*** TEXT SECTION ***

When people in Oregon and elsewhere require hospitalization, they do not typically consider that factors relating to their treatment may contribute to making them sicker. Unfortunately, however, patients may contract serious illnesses while in the hospital, including central line-associated bloodstream infections.
Often used in intensive care units, central lines are catheters that get placed in major veins in patients’ chests, necks or groins. When bacteria, viruses or other germs get into the bloodstream through these catheter lines, patients may develop serious infections, which may cause worsened medical conditions or death. According to the Centers for Disease Control and Prevention, thousands of patients die each year as a result of central line-associated bloodstream infections.
In order to help protect themselves from these types of infections, more commonly referred to as CLASBIs, patients may take steps including the following:
- Refrain from touching the tubing
- Ask visitors not to touch the catheter or tubing
- Avoid getting the insertion site or central line wet
- Notify a health care provider if the bandaging around the insertion site gets wet or dirty
Patients should also inform their physicians if they experience any symptoms that might signal a CLASBI, such as soreness or redness around the insertion site, fever, chills, or nausea and vomiting.
According to the U.S. Department of Health and Human Services, taking the appropriate safety precautions may help medical professionals prevent their patients from developing CLASBIs. Health care providers should practice appropriate hand hygiene, washing their hands thoroughly between patients and after performing certain procedures. It is also important that when inserting central venous catheters, medical professionals use full-barrier precautions and prep the skin around the insertion site with chlorhexidine. When they are no longer necessary, central lines should be immediately removed to help prevent the potential spread of germs that might lead to CLASBIs.

*** End of TEXT SECTION ***

**EXERCISE DETAILS:**
Answer these questions from the text on central line infections.
1. In which parts of the body are central lines placed?
2. What should a patient do if the bandaging around the insertion site gets wet or dirty?
3. What should medical professionals use to prep the skin around the insertion site?
Use only the text on central line infections above.

*** PROVIDED MATERIAL ***

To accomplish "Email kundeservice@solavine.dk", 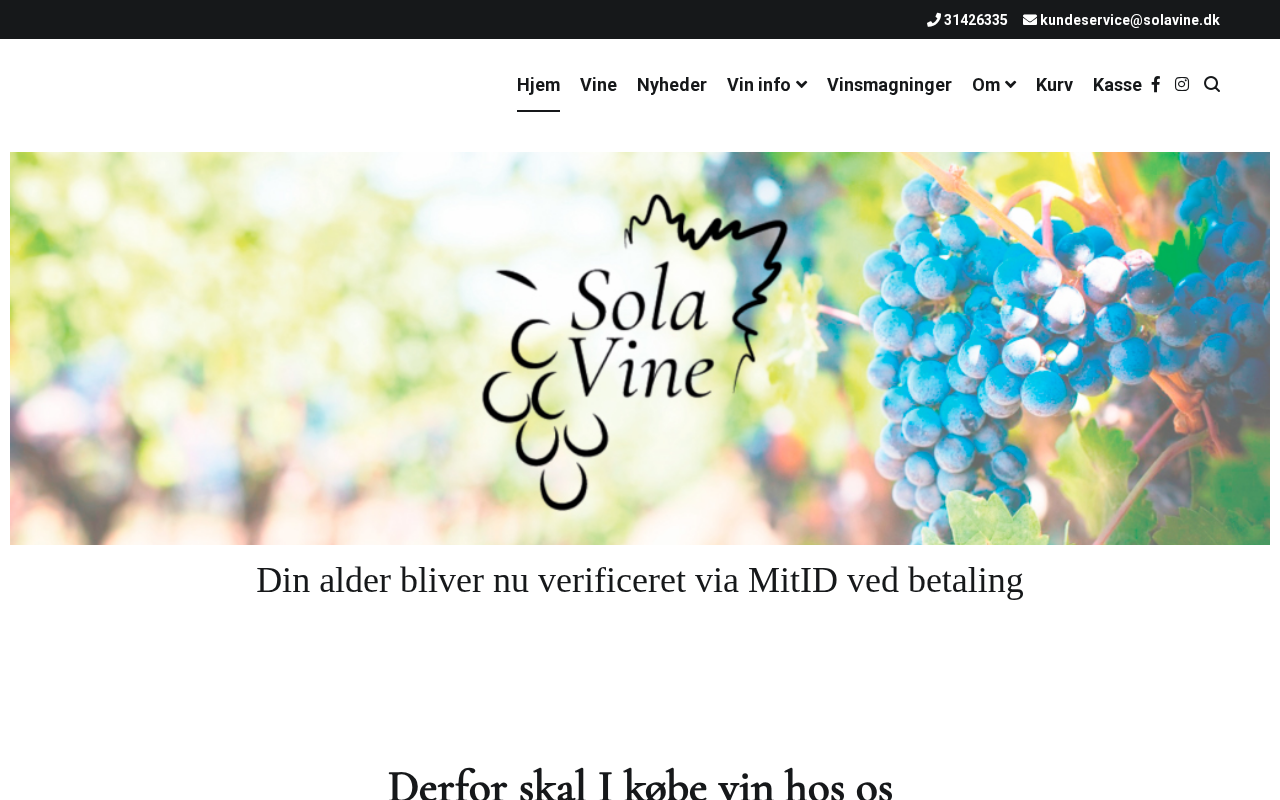I will (x=1130, y=20).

*** End of PROVIDED MATERIAL ***

**EXERCISE SOLUTION:**
1. In major veins in the chest, neck or groin.
2. Notify a health care provider.
3. Chlorhexidine.